** START Records **

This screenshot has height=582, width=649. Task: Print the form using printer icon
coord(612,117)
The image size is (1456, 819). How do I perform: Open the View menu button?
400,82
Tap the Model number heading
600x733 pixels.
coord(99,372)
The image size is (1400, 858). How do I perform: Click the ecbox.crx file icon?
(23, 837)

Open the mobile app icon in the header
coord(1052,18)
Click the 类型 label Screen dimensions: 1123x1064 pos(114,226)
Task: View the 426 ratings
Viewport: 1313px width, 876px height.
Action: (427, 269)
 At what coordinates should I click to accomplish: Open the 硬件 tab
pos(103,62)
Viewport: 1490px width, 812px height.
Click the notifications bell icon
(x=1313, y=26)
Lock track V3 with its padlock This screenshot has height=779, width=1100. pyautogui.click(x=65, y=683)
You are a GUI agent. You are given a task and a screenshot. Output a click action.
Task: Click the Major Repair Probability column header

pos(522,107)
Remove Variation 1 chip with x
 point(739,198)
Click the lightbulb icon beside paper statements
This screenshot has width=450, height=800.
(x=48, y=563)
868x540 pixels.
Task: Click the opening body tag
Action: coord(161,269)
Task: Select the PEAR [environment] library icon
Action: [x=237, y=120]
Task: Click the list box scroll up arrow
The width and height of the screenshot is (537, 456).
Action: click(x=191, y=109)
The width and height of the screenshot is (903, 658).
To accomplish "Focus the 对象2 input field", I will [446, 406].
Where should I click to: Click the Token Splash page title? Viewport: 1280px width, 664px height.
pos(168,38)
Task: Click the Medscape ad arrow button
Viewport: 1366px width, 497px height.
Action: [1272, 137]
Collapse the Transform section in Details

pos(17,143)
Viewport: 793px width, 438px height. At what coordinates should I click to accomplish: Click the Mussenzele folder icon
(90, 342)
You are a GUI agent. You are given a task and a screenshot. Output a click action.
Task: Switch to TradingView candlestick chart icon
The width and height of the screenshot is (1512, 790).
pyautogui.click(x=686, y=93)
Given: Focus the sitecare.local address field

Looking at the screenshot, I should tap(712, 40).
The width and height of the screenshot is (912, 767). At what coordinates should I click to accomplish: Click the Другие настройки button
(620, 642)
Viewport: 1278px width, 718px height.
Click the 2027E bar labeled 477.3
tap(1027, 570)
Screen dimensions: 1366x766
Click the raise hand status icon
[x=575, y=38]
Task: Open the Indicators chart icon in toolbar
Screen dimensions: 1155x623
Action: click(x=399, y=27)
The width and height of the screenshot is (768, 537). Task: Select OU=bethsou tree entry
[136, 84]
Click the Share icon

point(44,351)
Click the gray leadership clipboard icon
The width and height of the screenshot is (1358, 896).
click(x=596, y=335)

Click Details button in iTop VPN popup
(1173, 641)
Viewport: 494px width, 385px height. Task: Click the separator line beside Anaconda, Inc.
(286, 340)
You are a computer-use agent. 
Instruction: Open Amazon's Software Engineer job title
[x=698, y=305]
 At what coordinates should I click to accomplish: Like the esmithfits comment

** END Records **

▶ **Exercise goal**
Edit the records above so that each "Viewport" becomes "Window", with everything else unchanged.

▶ **Solution to this task**
This screenshot has height=582, width=649. Task: Print the form using printer icon
coord(612,117)
The image size is (1456, 819). How do I perform: Open the View menu button?
400,82
Tap the Model number heading
600x733 pixels.
coord(99,372)
The image size is (1400, 858). How do I perform: Click the ecbox.crx file icon?
(23, 837)

Open the mobile app icon in the header
coord(1052,18)
Click the 类型 label Screen dimensions: 1123x1064 pos(114,226)
Task: View the 426 ratings
Window: 1313px width, 876px height.
Action: (427, 269)
 At what coordinates should I click to accomplish: Open the 硬件 tab
pos(103,62)
Window: 1490px width, 812px height.
Click the notifications bell icon
(x=1313, y=26)
Lock track V3 with its padlock This screenshot has height=779, width=1100. pyautogui.click(x=65, y=683)
You are a GUI agent. You are given a task and a screenshot. Output a click action.
Task: Click the Major Repair Probability column header

pos(522,107)
Remove Variation 1 chip with x
 point(739,198)
Click the lightbulb icon beside paper statements
This screenshot has width=450, height=800.
(x=48, y=563)
868x540 pixels.
Task: Click the opening body tag
Action: coord(161,269)
Task: Select the PEAR [environment] library icon
Action: [x=237, y=120]
Task: Click the list box scroll up arrow
The width and height of the screenshot is (537, 456).
Action: click(x=191, y=109)
The width and height of the screenshot is (903, 658).
To accomplish "Focus the 对象2 input field", I will [446, 406].
Where should I click to: Click the Token Splash page title? Window: 1280px width, 664px height.
pos(168,38)
Task: Click the Medscape ad arrow button
Window: 1366px width, 497px height.
Action: [1272, 137]
Collapse the Transform section in Details

pos(17,143)
Window: 793px width, 438px height. At what coordinates should I click to accomplish: Click the Mussenzele folder icon
(90, 342)
You are a GUI agent. You are given a task and a screenshot. Output a click action.
Task: Switch to TradingView candlestick chart icon
The width and height of the screenshot is (1512, 790).
pyautogui.click(x=686, y=93)
Given: Focus the sitecare.local address field

Looking at the screenshot, I should tap(712, 40).
The width and height of the screenshot is (912, 767). At what coordinates should I click to accomplish: Click the Другие настройки button
(620, 642)
Window: 1278px width, 718px height.
Click the 2027E bar labeled 477.3
tap(1027, 570)
Screen dimensions: 1366x766
Click the raise hand status icon
[x=575, y=38]
Task: Open the Indicators chart icon in toolbar
Screen dimensions: 1155x623
Action: click(x=399, y=27)
The width and height of the screenshot is (768, 537). Task: Select OU=bethsou tree entry
[136, 84]
Click the Share icon

point(44,351)
Click the gray leadership clipboard icon
The width and height of the screenshot is (1358, 896).
click(x=596, y=335)

Click Details button in iTop VPN popup
(1173, 641)
Window: 494px width, 385px height. Task: Click the separator line beside Anaconda, Inc.
(286, 340)
You are a computer-use agent. 
Instruction: Open Amazon's Software Engineer job title
[x=698, y=305]
 At what coordinates should I click to accomplish: Like the esmithfits comment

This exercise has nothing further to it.